What an amazing January, but one tinged with such sadness at the loss of some great people. I don’t remember a time where so many famous people have died that have touched my life. What is certain is their legacies live on.
There was Paul Kantner of Jefferson Airplane; Glenn Frey of the Eagles (Hotel California is still one of my top 3 all time songs); David Bowie (Life on Mars also one of my favorite top 3 songs); and now we’ve lost Terry Wogan. Queens Bohemian Rhapsody is my other favorite song for those that wanted to know.
I wonder how many men have vehemently refused to watch the Euro Vision Song Contest then have listened avidly laughing away at the coverage of Terry Wigan. Who can forget that time where he layed in to the two presenters hosting what I believe was the show in Denmark, “The Little Mermaid and Doctor Death.” Such a garbage music contest only watched by so many because of Terry Wogan.
It wasn’t just Eurovision, that he was famous for. For as long as I can remember he was the voice we woke up to, as you listened to him in the morning on radio 2.
He also hosted his own TV show. So many memories. Watching him interview George Best when the brilliant ex playboy footballer was drunk as a skunk. Then the time that David Icke claimed to be the son of God. That was entertaining in its own right.
Then his epic 35 years hosting the Children in Need TV programme and he became synonymous with the children in need charity appeal. I’m sure everyone was disappointed at his absence on the last children in need show. As an Arsenal supporter I loved seeing Dermot O’Leary but he wasn’t the same. After all it was the first time he didn’t host it for 35 years. The reason stated was poor health.
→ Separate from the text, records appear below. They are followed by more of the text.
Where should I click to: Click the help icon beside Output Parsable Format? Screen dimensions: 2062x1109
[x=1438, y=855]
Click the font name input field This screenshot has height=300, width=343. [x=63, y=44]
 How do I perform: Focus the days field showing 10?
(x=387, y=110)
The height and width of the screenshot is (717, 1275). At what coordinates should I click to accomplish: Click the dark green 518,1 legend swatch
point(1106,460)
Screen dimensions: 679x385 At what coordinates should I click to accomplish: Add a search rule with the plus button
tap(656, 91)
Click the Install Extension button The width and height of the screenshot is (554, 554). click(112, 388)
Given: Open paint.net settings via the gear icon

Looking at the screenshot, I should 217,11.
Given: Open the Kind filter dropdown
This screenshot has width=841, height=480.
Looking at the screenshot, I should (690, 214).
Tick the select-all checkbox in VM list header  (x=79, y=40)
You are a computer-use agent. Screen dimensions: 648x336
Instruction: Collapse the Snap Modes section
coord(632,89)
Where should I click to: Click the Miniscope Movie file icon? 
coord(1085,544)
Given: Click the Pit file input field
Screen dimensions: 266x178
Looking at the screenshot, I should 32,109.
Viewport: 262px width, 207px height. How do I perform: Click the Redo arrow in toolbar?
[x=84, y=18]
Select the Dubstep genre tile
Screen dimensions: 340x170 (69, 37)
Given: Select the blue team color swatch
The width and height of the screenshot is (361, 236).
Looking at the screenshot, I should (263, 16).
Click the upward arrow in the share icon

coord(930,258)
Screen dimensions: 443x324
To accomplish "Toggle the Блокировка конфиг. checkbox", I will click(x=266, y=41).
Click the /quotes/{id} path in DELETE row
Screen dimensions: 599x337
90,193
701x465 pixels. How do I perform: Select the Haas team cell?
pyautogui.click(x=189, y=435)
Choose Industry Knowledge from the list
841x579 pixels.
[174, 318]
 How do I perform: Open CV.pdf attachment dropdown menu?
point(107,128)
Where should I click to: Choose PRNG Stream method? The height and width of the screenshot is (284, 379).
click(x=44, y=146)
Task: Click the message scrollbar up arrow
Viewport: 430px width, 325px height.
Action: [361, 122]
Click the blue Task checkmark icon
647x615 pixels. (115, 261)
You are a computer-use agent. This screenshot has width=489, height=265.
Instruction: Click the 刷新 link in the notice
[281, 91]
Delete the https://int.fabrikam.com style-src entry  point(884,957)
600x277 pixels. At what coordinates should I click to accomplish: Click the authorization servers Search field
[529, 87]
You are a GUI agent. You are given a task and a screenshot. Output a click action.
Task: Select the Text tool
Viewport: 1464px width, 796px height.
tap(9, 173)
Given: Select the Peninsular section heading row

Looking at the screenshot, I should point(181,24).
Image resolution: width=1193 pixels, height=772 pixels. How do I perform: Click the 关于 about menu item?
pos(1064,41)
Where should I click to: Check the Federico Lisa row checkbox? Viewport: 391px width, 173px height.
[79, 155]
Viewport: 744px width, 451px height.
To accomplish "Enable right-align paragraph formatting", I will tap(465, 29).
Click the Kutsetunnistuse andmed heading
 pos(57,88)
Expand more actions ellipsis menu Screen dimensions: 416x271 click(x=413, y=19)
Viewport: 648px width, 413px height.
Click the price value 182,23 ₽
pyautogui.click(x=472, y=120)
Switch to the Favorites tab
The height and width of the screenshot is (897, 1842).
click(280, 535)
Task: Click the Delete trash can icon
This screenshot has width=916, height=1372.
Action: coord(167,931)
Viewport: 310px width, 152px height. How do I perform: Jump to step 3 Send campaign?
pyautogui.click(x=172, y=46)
Together everything he did made an incredible contribution to the world. He entertained and supported, he brought smiles to so many and changed the lives of those in need. An inspiration to us all.
Piers Morgan tweeted yesterday that:
Children In Need raised over £600m during the 35yrs that Terry Wogan was its ‘face’. That’s a greater legacy than even his broadcasting. @piersmorgan
BC Director General Tony Hall said:
“For 50 years Sir Terry graced our screens and airwaves. His warmth, wit and geniality meant that for millions he was a part of the family.
Wake Up To Wogan was for millions of Radio 2 listeners the very best way to start the day. For decades he’s been such a huge part of the BBC on television and radio and leaves so many wonderful memories.
At the centre of Children In Need since its beginning he raised hundreds of millions of pounds and changed so many lives for the better. He leaves a remarkable legacy.”
Here is a man who was a legend of radio and TV. He also wrote a variety of books including Banjaxed, The Day Job, two autobiographies Is It Me? and others too. What an incredible multi talented man.
As someone myself who has ambitions as both a writer and speaker, Terry Wogan teaches one incredible lesson. That is to make your voice sound, and feel like you’re talking to just one person, the one reading or listening to you. This in my mind is the golden rule of all great writers, speakers, broadcasters: you are only ever talking to one person. He delivered his magic for over 50 years.
Thank you for your voice, your entertainment and the incredible legacy you have left, you will be missed Terry Wogan.